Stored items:
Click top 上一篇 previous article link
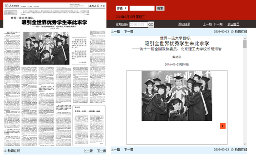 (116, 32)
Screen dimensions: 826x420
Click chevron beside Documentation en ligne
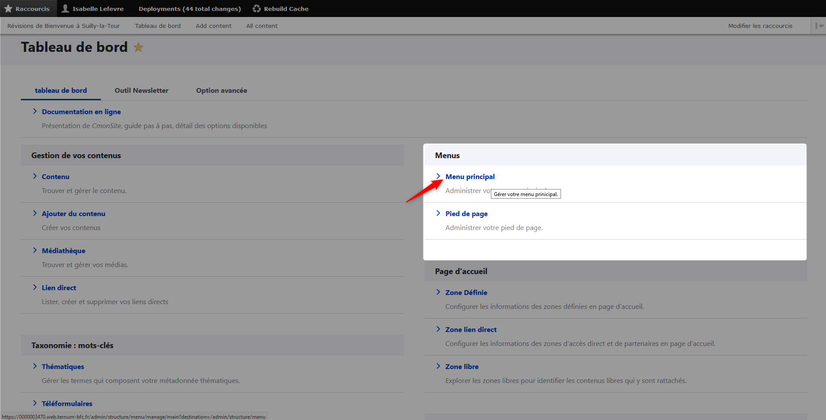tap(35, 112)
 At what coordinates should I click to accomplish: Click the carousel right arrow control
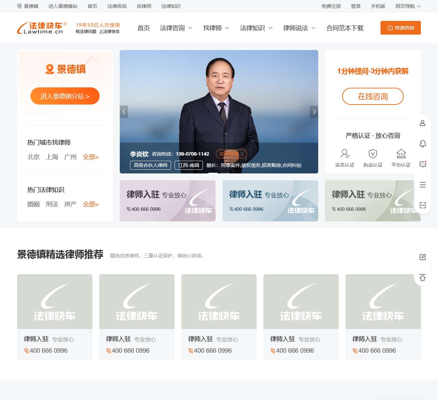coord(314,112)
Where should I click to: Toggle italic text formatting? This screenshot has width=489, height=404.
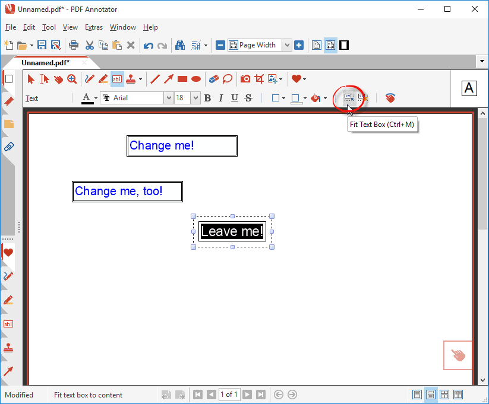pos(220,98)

▸ **Task prompt**
Output each record verbatim, but skip anything that is a picture.

▸ **Written answer**
Click top 上一篇 previous article link
 (116, 32)
Screen dimensions: 826x420
Click chevron beside Documentation en ligne
tap(35, 112)
 At what coordinates should I click to accomplish: Click the carousel right arrow control
coord(314,112)
Where should I click to: Toggle italic text formatting? This screenshot has width=489, height=404.
pos(220,98)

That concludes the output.